Using her urban Cambridge, Massachusetts garden as a case study, founder of Grow Native Massachusetts, Claudia Thompson will illustrate the tremendous transformation that is possible resulting in a landscape that is a haven for birds and pollinators, and that contributes to increased biodiversity.

Botanist for the Rhode Island Natural History Survey and founder of Rhody Native™, Hope Leeson will present ways gardeners can increase diversity of restored plant communities by planting native plants grown from seed and be more connected to the landscapes they create.

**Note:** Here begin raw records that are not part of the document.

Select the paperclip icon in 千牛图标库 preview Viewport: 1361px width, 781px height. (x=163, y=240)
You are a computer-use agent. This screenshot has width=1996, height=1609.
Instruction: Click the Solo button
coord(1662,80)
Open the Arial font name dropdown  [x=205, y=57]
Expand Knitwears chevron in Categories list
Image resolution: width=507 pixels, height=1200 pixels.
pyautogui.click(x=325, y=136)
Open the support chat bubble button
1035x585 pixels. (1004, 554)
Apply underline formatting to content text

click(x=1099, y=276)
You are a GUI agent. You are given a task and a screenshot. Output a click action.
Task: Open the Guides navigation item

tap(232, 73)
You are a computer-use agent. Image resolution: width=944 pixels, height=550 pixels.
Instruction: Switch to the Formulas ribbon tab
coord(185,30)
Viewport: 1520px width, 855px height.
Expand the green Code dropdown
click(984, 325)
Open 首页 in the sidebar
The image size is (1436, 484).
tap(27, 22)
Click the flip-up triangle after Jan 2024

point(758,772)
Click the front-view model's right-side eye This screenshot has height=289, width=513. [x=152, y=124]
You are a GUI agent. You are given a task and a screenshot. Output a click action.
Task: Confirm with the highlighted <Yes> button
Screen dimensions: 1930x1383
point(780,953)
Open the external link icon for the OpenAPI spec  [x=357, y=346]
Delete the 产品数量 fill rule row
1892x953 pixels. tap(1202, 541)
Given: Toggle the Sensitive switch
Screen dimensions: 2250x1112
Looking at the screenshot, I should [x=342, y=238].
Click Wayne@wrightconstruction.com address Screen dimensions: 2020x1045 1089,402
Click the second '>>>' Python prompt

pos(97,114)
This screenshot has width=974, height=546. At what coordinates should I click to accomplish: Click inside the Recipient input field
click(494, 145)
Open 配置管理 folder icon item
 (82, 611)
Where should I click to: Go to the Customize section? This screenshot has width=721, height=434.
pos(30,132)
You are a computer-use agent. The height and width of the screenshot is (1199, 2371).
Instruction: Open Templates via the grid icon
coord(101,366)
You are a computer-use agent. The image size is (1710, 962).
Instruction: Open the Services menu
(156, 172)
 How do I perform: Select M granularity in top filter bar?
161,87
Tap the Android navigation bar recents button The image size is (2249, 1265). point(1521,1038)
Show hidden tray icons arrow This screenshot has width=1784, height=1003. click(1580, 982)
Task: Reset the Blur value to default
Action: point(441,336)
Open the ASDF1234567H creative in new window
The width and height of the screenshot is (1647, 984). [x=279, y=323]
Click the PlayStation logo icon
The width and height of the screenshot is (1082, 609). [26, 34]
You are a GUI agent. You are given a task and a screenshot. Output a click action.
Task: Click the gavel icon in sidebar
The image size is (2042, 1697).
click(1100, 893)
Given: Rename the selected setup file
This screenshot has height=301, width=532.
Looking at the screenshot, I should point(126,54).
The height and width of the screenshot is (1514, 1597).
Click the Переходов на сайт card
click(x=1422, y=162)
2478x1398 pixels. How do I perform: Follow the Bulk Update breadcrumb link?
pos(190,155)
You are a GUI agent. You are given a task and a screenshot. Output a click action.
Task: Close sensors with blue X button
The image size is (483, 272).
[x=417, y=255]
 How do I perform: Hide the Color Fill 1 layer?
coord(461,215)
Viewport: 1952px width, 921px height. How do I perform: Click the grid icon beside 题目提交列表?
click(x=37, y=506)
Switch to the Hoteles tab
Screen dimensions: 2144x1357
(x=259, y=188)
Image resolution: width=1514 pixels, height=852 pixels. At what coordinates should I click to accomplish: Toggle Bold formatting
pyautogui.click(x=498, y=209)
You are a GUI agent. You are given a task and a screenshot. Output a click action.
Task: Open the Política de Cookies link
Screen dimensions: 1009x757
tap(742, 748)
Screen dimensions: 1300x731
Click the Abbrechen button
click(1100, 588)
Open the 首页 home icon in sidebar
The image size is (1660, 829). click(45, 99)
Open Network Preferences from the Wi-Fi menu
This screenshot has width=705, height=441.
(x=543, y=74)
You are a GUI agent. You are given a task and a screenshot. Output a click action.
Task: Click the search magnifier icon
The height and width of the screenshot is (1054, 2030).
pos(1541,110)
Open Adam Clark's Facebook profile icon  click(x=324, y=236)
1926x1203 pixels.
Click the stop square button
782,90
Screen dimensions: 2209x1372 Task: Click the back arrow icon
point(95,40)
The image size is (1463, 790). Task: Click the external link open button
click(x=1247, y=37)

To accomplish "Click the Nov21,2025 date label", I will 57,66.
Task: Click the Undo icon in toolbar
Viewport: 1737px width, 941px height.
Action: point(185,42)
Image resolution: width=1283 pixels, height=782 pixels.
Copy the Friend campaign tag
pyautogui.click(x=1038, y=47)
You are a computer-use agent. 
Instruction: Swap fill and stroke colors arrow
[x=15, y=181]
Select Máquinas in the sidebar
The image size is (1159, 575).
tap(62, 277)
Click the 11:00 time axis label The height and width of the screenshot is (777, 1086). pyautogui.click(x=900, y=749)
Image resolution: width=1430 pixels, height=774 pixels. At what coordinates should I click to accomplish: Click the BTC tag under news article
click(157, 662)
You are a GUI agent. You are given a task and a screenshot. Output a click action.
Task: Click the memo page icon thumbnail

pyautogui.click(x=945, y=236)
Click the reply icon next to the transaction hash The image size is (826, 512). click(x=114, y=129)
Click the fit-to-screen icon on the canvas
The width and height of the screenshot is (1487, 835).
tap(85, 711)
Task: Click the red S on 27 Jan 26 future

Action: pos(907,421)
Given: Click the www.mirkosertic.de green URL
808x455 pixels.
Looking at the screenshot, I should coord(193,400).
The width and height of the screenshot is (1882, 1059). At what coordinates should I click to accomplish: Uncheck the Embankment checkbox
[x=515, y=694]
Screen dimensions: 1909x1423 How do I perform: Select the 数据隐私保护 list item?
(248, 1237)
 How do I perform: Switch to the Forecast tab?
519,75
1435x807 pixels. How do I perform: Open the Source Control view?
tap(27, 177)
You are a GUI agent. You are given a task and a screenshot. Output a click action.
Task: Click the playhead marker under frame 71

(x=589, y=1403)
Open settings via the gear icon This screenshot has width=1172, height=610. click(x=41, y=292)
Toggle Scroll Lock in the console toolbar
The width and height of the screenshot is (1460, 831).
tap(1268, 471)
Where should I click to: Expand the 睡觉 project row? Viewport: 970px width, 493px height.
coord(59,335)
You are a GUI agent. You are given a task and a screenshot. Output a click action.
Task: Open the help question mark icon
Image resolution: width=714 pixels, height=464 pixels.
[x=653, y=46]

Landscape Designer and owner of Earth Tones Native Plant Nursery, Lisa Turoczi creates ecologically friendly designs that fits the client and property. She will share design techniques from her experiences with native plants.

Birding Basics

Saturday, November 17, 9 to 11 a.m.
Meet at Arboretum entrance on Williams Street.
$10 (free members Arboretum or CT Audubon)
From ducks and other waterfowl in the large pond, to birds of prey circling overhead, the Connecticut College Arboretum offers a wide variety of habitats for a diverse species of birds. Join a teacher/naturalist from the Roger Tory Peterson Estuary Center as we search for early winter species and late fall migrants in the Bolleswood Natural Area of the Arboretum. Binoculars recommended.
To register visit or call 860-598-4218.
Co-sponsor: Roger Tory Peterson Estuary Center

Holiday Wreath Making Workshop ***Registration is Full***
Saturday, December 1, 9 a.m. to noon
Leigh Knuttel, Horticulturalist and Mary Villa, Curator
Meet at 33 Gallows Lane.
$40 ($30 members)
This festive Arboretum event takes place every year during the holiday season. After a brief demonstration, participants will begin practicing the craft of wreath-making. Each participant will go home with an extraordinary wreath for holiday decorating. Bring hand pruners and any other embellishments you wish to incorporate. Everything else will be provided. Space is limited, register early.